Бренд «Китай»: подступы к созданию национального имиджа

Почему нас так волнует Китай ?

В чем причина волнующего воздействия этой страны? Приезжим иностранцам, безусловно, бросается в глаза быстрый рост экономики, умопомрачительные изменения, происходящие в китайской культуре и обществе. Ho еще более потрясает другое: миллиард людей, которые начинают поиск своей идентичности. Эта картина порой внушает страх, и не в последнюю очередь — китайскому правительству. Впрочем, сегодня во всем мире люди хотят сами определять собственную жизнь, и то, что мы наблюдаем в Китае, происходит также в других странах.
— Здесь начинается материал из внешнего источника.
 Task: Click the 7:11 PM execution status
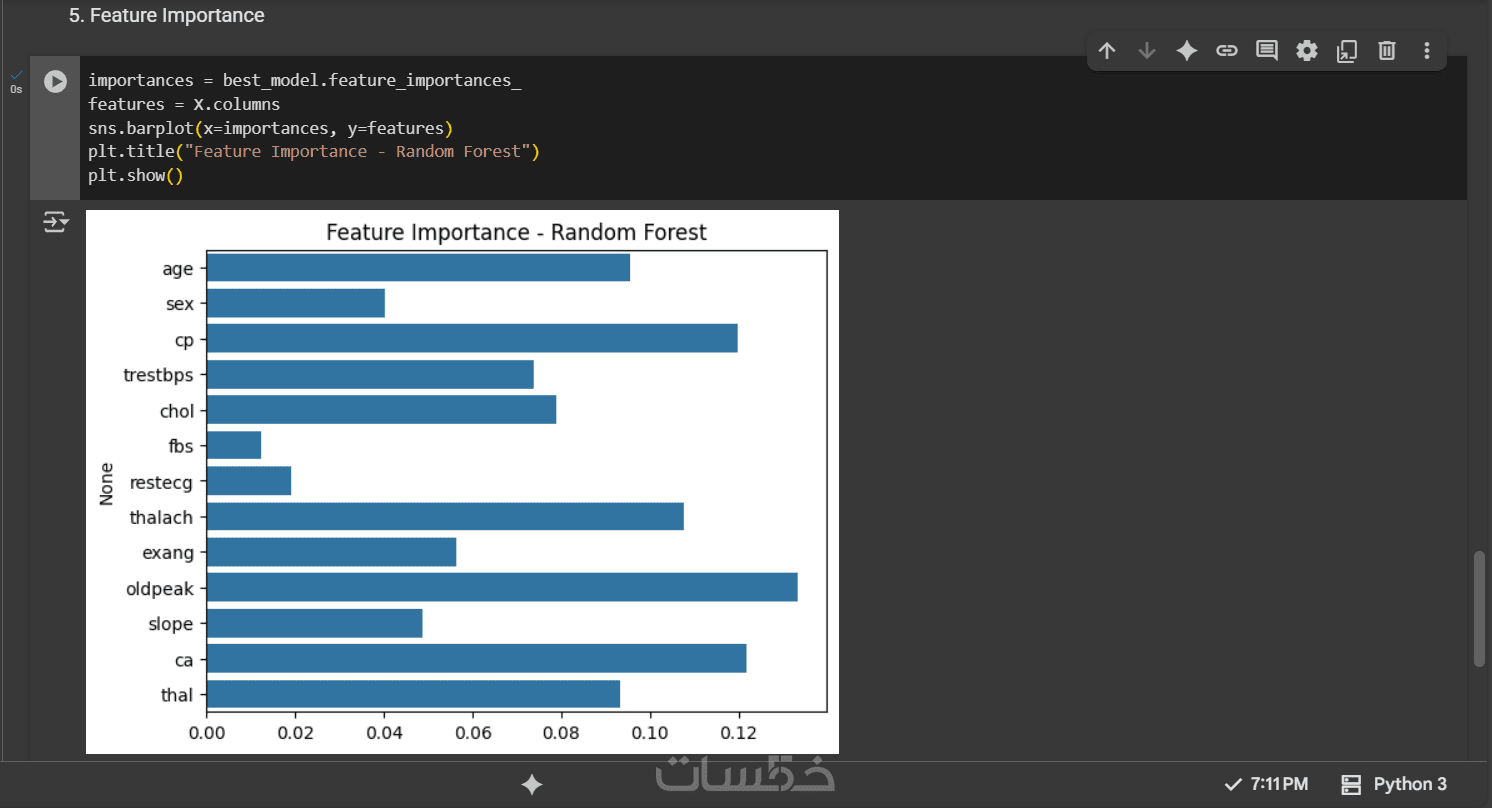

Процесс самосозидания — важнейший из глобальных модернизационных процессов. Молодой ганец, впервые идущий в школу, испытывает столь же сильные чувства, как и фермер из провинции Хунань, покупающий свой первый западный костюм. На протяжении почти всей мировой истории люди не были свободны в определении своей идентичности. Участь человека была предопределена заранее множеством различных факторов — местом рождения, социальным статусом родителей, их вероисповеданием и т. п. Все формы модернизации сегодняшнего мира бьют в одну точку, помогая человеку возобладать над тиранией собственного происхождения и предоставляя ему взамен возможность свободно выбирать свою судьбу, обновлять самого себя[35]. Хотя процесс модернизации в Китае и других странах завершится еще не скоро, но свободная самоидентификация будет главным фактором нашей жизни. И поскольку в этом отношении китайские ценности и глобальные ценности связаны самым тесным образом, именно здесь стоит искать подступы к более четкому взаимодействию между Китаем и остальным миром.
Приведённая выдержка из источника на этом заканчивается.